One note: Gifts toward education and medical expenses don’t count toward the $15,000 annual limit. Mr. Wilson could theoretically pay for a teammate’s child’s college tuition or pay the teammate’s health insurance premiums without eating into his $11.4 million lifetime exemption.
For tax purposes, recipients of gifted stock inherit the original cost basis (share price) and holding period. Let’s say an investor bought stock for $5 a share and gifted the stock to a friend two years later, after it had grown to $10 a share. If the friend were to immediately sell the stock, there would be a capital gains tax on the $5 growth. Since the holding period is longer than a year, long-term capital gains rates would apply.
Clients may consider gifting stock to take advantage of a tax arbitrage. For example, a client subject to a 20% capital-gains tax may gift stock to a family member in the 0% or 15% tax bracket, so that that person could then sell the stock for a lower tax bill.
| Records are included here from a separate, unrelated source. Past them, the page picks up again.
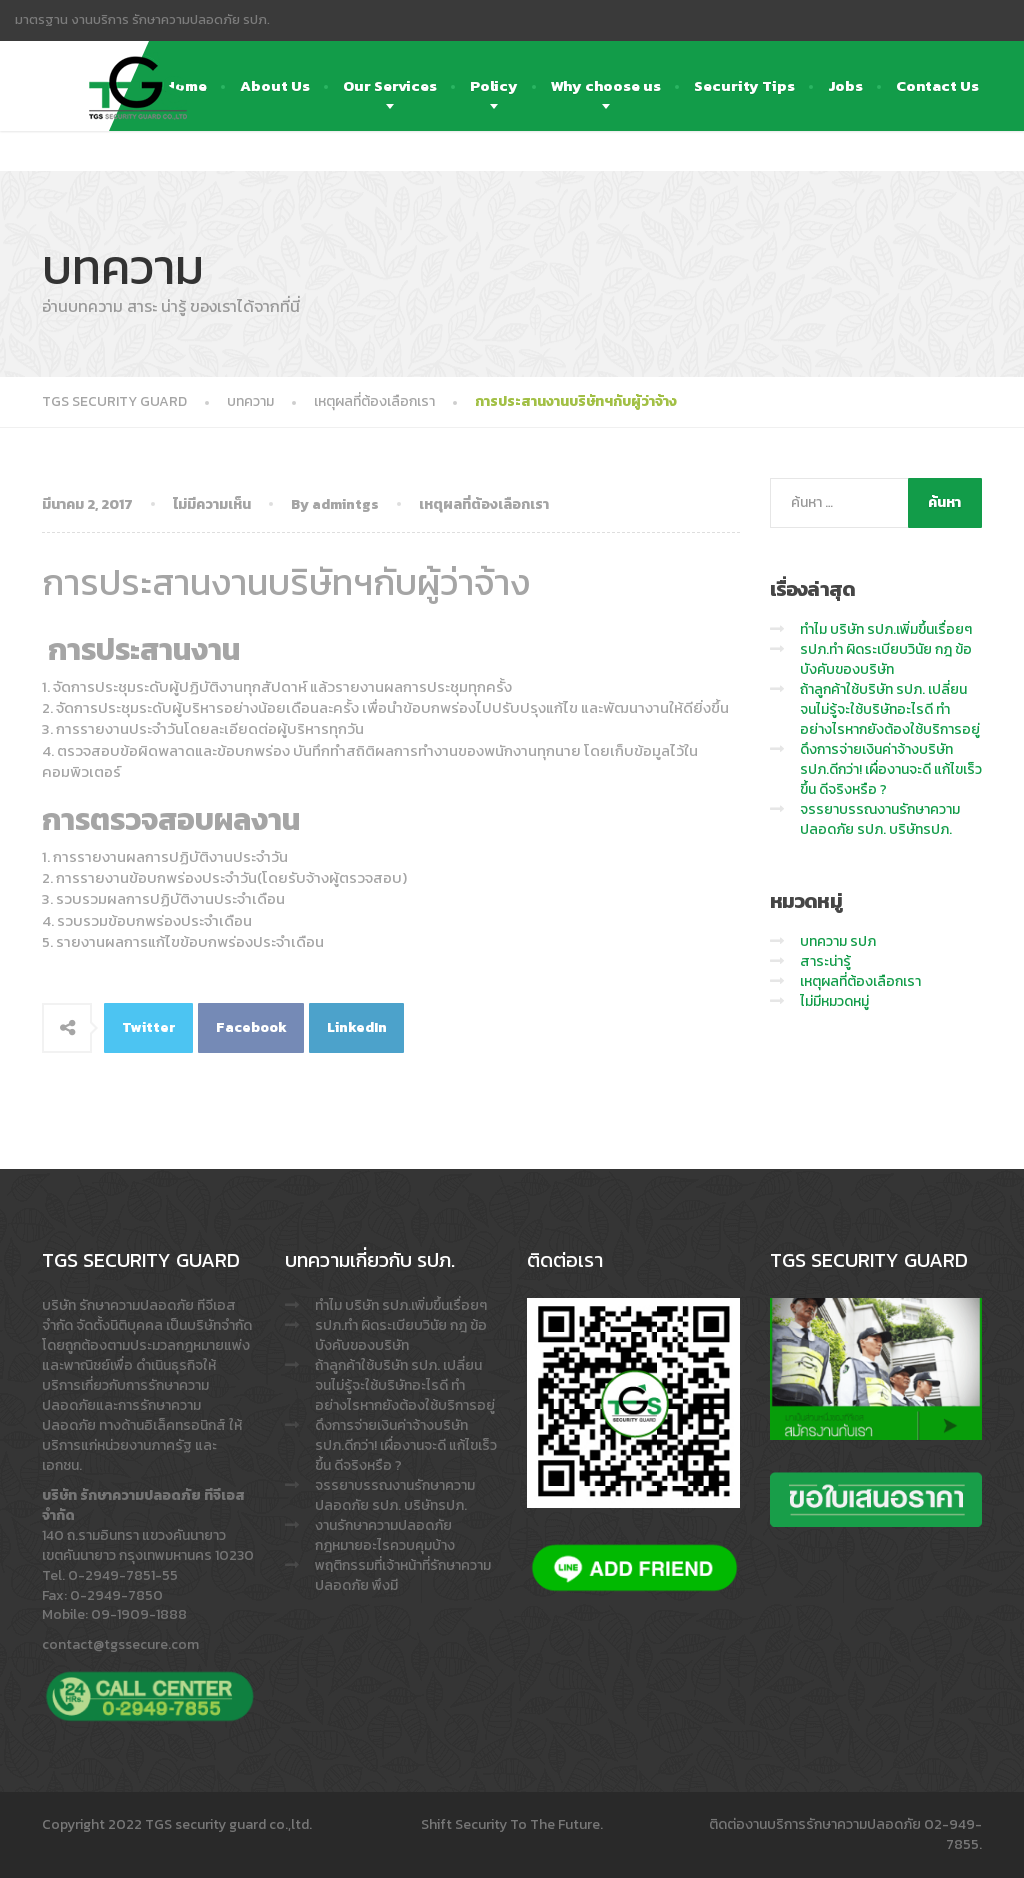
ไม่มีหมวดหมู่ (834, 1001)
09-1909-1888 (139, 1614)
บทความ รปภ (838, 941)
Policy (494, 85)
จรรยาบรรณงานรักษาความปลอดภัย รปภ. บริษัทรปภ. (880, 819)
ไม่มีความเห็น (212, 504)
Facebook (251, 1027)
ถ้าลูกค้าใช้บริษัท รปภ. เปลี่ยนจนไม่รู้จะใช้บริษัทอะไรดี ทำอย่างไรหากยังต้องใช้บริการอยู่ (890, 709)
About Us (275, 85)
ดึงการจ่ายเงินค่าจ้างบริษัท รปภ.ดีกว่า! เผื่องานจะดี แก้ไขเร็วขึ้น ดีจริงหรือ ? (891, 769)
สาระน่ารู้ (825, 961)
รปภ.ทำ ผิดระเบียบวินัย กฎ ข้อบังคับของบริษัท (886, 659)
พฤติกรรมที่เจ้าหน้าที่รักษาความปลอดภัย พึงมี (403, 1575)
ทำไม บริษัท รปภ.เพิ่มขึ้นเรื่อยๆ (886, 629)
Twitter (149, 1027)
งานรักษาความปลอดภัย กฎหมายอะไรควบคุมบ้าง (385, 1535)
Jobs (845, 85)
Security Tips (744, 85)
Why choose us (606, 85)
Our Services (390, 85)
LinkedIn (357, 1027)
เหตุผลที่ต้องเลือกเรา (484, 504)
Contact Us (937, 85)
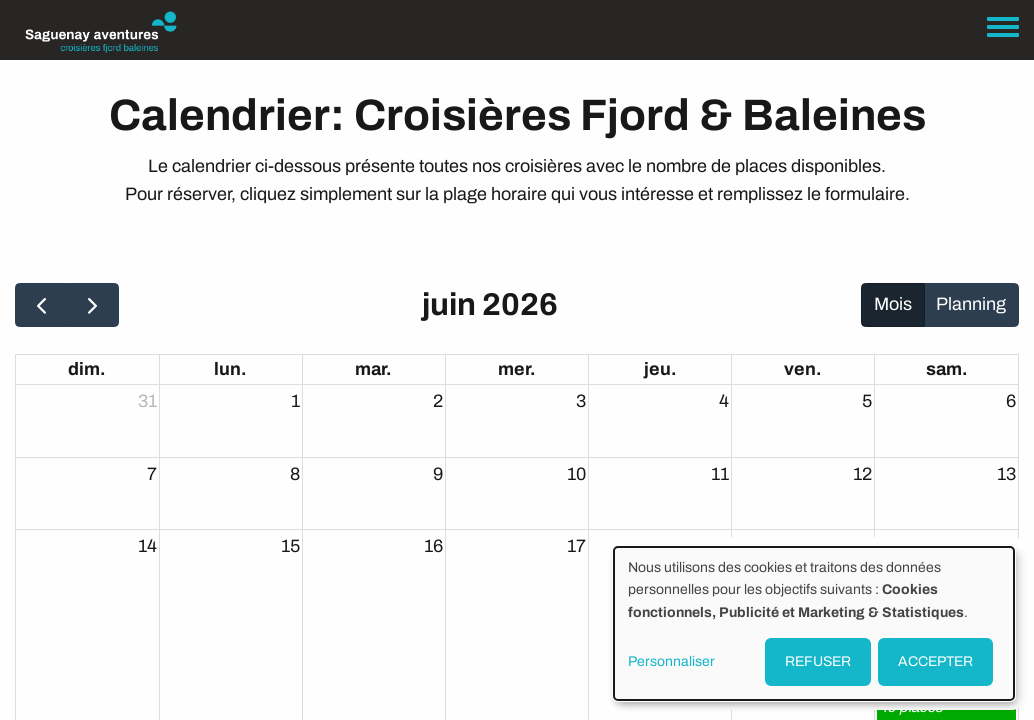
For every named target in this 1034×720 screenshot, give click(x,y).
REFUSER (818, 661)
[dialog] (814, 623)
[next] (92, 305)
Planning (971, 304)
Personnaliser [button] (671, 661)
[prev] (41, 305)
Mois (893, 304)
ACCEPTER (935, 661)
However, there are variables to consider here, said Tim Steffen, director of advanced planning in Robert W. Baird & Co.’s private wealth management group. For instance, a client may have incurred losses elsewhere in the portfolio that could cancel out the stock’s unrealized capital gains. Further, since a stock sale counts toward overall taxable income, a gift recipient may inadvertently get nudged into a higher capital gains tax bracket — thereby nullifying the initial tax arbitrage.
The kiddie tax could also be a deterrent, said Jeffrey Levine, CEO and director of financial planning at Blueprint Wealth Alliance.
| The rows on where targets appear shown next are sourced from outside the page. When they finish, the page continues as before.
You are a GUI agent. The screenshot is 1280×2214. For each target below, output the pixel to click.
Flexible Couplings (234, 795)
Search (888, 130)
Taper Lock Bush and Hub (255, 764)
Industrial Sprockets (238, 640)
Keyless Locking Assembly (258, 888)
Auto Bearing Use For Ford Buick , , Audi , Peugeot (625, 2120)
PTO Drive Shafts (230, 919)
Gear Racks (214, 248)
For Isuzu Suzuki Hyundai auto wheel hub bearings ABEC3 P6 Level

The kiddie tax is a levy on a child’s net unearned income, which primarily constitutes income from investment assets. The first $1,050 of unearned income is tax-free, the next $1,050 is taxed at the child’s income tax rate, and anything in excess is taxed at trust tax rates (which hit their top rates after reaching just $12,750 of income). That scenario would most likely lead the child to pay “materially more tax” than the original owner would have under capital gains rates, Mr. Levine said. The tax applies to children up to 24 years old.
WHEN TO GIFT
Generally, though, advisers don’t recommend gifting highly appreciated stock, especially if the owner is close to death. An elderly client may be better off holding the stock until death, because it would then get a “step up” in cost basis. This resets the cost basis to the stock’s price at the time of death — meaning a beneficiary can then sell it for no capital gains tax.
“If you have some other resources that aren’t appreciated, you’d rather give that,” said Richard Behrendt, an estate planning attorney. “You’re benefiting them more.”
Conversely, it’s often better to give away stock that’s fallen in value during one’s life, Mr. Levine said, due to “double basis rules” that apply to gifted assets. The rules help from a capital gains perspective. Let’s say a client buys a stock for $10 a share, and gifts the stock to a nonspouse after it falls to $4. If the recipient sells that stock after it falls further, to $2 a share, there would be a $2 loss; however, if it appreciates to $12 a share, the recipient only has to pay capital gains tax relative to the original owner’s $10 cost basis (rather than the $4 inherited value).
Clients also may gift appreciated stock to charity, thereby avoiding capital gains tax and getting a charitable deduction (for those who itemize on their tax returns).
For the super-wealthy, gifting stock offers a way to get assets out of one’s estate to avoid estate tax at death. Estate values exceeding $11.4 million for individuals ($22.8 million for married couples) are subject to a 40% federal tax, and potentially an additional state estate tax, depending on the state.
This especially makes sense for those who own stock they believe will significantly appreciate in value, such as stock in a start-up, advisers said. Gifting the stock away during life gets any future appreciation out of the estate.